━━━━━ PASSAGE SHOWN
A Simulation Study on the Activation of Cardiac CaMKII δ-Isoform and Its Regulation by Phosphatases

Hiroaki Chiba^*, †, Natalie S. Schneider^*, Satoshi Matsuoka^*, ‡, 1 and Akinori Noma^*, ‡, ,  

^* Cell/Biodynamics Simulation Project, Kyoto University, Kyoto, Japan
^† Pharmacology Laboratory, Mitsubishi Tanabe Pharma Corporation, Osaka, Japan
^‡ Department of Physiology and Biophysics, Graduate School of Medicine, Kyoto University, Kyoto, Japan

Address reprint requests to Akinori Noma, Dept. of Physiology and Biophysics, Graduate School of Medicine, Kyoto University, Yoshida-konoe, Sakyo-ku, Kyoto, 606-8501, Japan.

¹ Satoshi Matsuoka's present address is Innovation Center for Immunoregulation Technologies and Drugs, Graduate School of Medicine, Kyoto University, Kyoto, 606-8501, Japan.

With increasing heart rate, myocardial relaxation is accelerated to allow appropriate refilling of the ventricular cavity with the venous return 1,2. The Ca²⁺/calmodulin-dependent protein kinase II (CaMKII) has been implicated in this autoregulation of frequency-dependent acceleration of relaxation (FDAR) 3,4,5. CaMKII is activated through the binding of Ca²⁺-bound calmodulin (CaM) during the transient increase in the intracellular Ca²⁺ concentration ([Ca²⁺]_i). In cardiac myocytes, activated CaMKII molecules phosphorylate many intracellular target proteins, including major components involved in excitation-contraction coupling 6,7, such as the sarcolemmal L-type Ca²⁺ channel, the ryanodine receptor, and the Ca²⁺ pump on the sarcoplasmic reticulum. With a rise in the frequency of the Ca²⁺ transient, the lifetime of activated CaMKII molecules is increased by intersubunit autophosphorylation, leading to an accumulation of the active CaMKII. Phosphorylated CaMKII maintains its catalytic activity even after the Ca²⁺ transient until it is inactivated by constitutive phosphatase activity. This was shown first for the brain-specific α and β isoforms of CaMKII and implicated in long-term potentiation, a mechanism playing a role in memory and learning 8,9. In heart, the predominant CaMKII isoform δ is found in two splice variants, δ_B localized to the nucleus and δ_C to the cytoplasm 10. Both variants were shown to undergo autophosphorylation 11. Autophosphorylation of CaMKII could potentiate the action of CaMKII during cyclic Ca²⁺ transients and thereby help to decode the stimulation frequency 12. However, the role of CaMKII and its autophosphorylation in the FDAR is still not well understood and is a subject of controversy 3,5,13,14. Furthermore, it has not yet been examined quantitatively how CaMKII activity is regulated by changes in heart rate.
━━━━━━━━━━
━━━━━ DATASET CONTENT
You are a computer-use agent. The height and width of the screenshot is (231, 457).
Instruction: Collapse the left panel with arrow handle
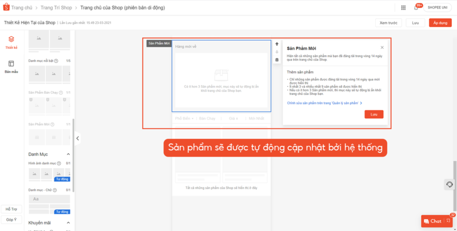click(77, 138)
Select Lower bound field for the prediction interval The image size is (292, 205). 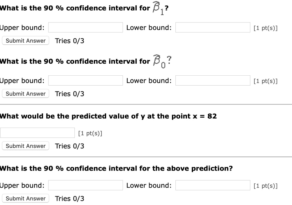coord(213,185)
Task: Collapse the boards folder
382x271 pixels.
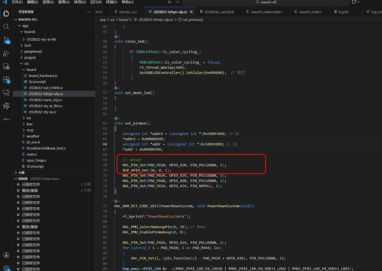Action: 29,32
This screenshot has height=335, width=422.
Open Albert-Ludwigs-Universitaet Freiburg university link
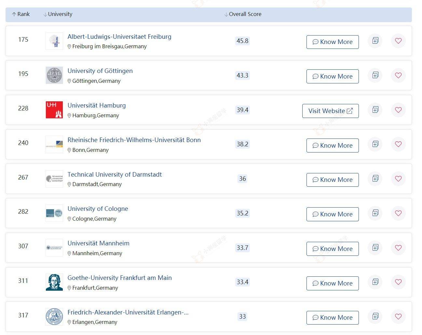119,37
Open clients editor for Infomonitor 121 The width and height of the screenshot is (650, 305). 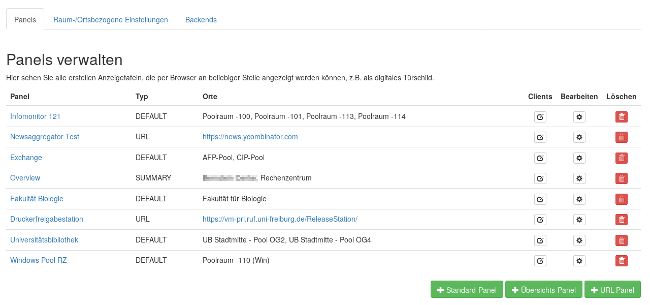coord(540,117)
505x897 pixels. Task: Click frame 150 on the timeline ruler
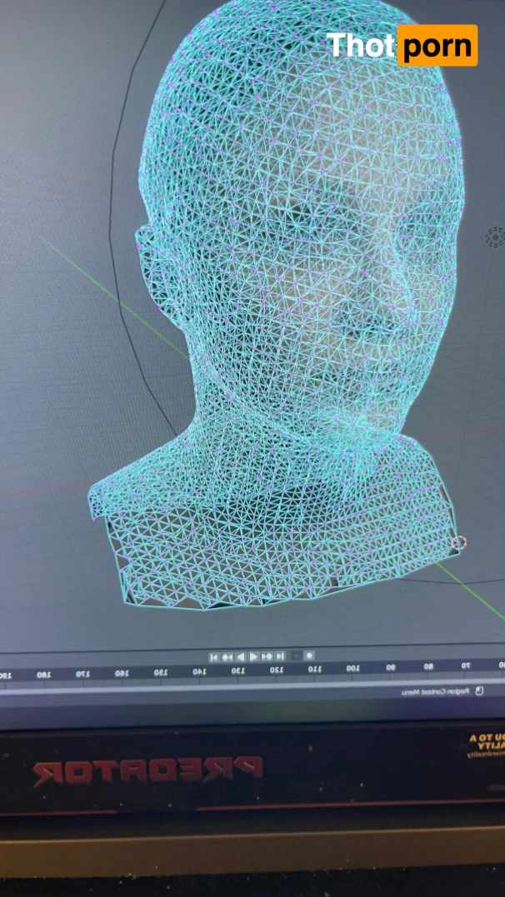160,671
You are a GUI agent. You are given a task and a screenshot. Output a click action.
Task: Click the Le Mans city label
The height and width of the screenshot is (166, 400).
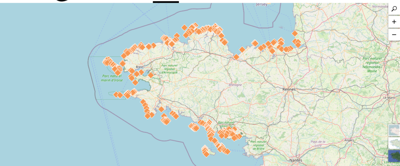(x=389, y=98)
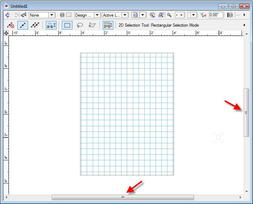Viewport: 253px width, 204px height.
Task: Enable Unrestricted Interactive Scaling mode
Action: 35,25
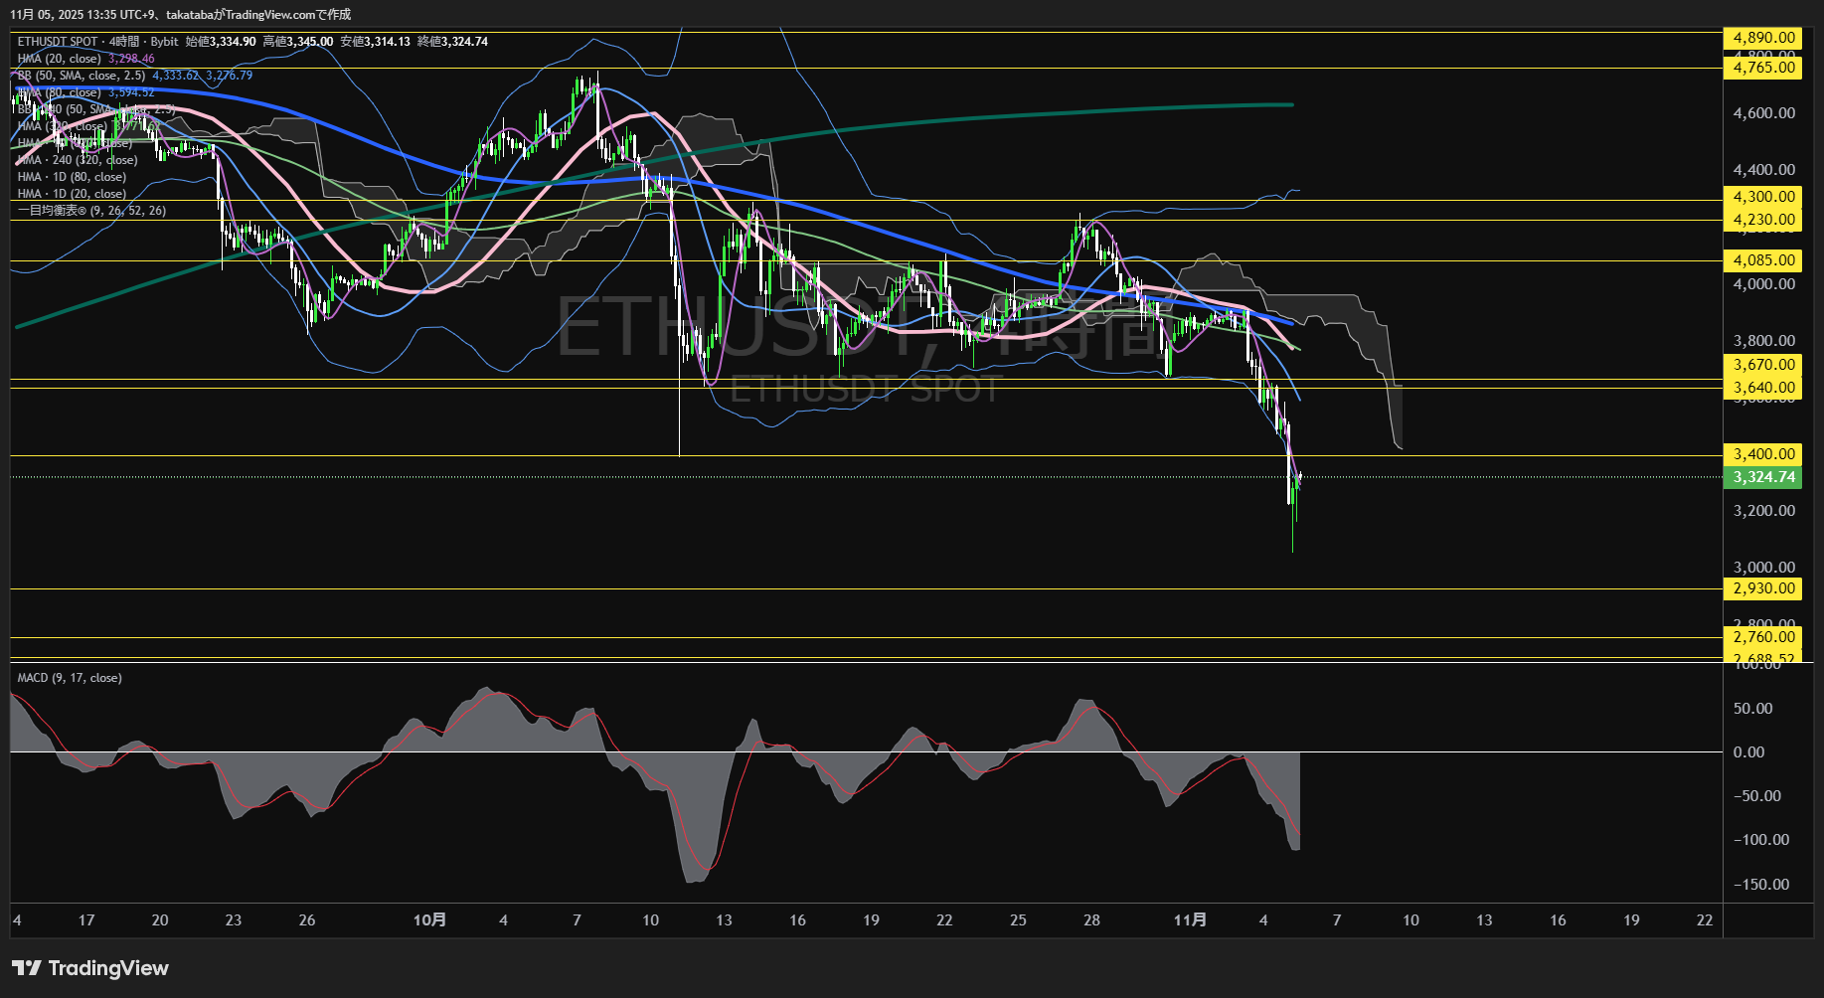Click the 11月 label on time axis
Screen dimensions: 1824x998
tap(1190, 920)
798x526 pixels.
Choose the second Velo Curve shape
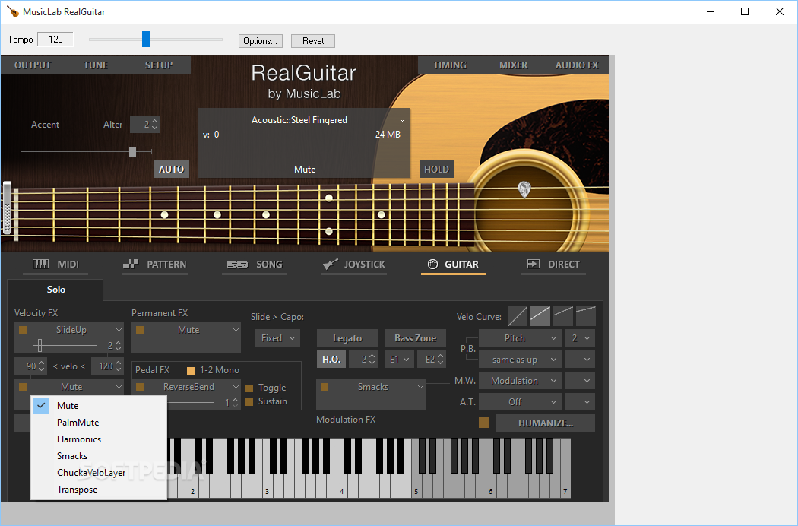540,316
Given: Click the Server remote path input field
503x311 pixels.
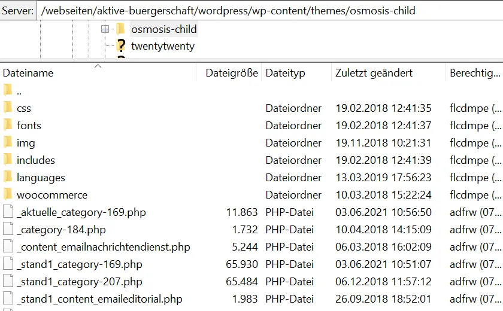Looking at the screenshot, I should coord(270,11).
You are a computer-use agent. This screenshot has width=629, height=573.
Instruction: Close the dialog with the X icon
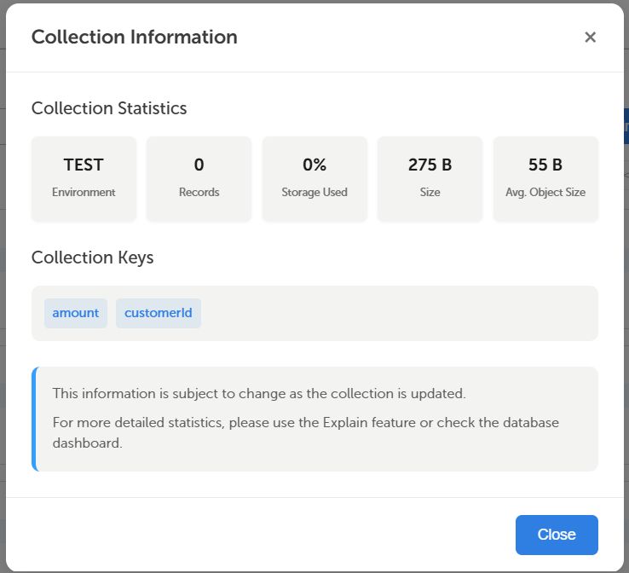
━━━━━━━━━━
### WORK INSTRUCTION 1
According to the passage on cardiac CaMKII, where is the δ_B splice variant of CaMKII localized?
### WORK INSTRUCTION 2
Reproduce the part of the passage on cardiac CaMKII that starts with "¹ Satoshi Matsuoka's" and goes on through "University, Kyoto, 606-8501, Japan.".

### RESPONSE AREA 1
The nucleus.

### RESPONSE AREA 2
¹ Satoshi Matsuoka's present address is Innovation Center for Immunoregulation Technologies and Drugs, Graduate School of Medicine, Kyoto University, Kyoto, 606-8501, Japan.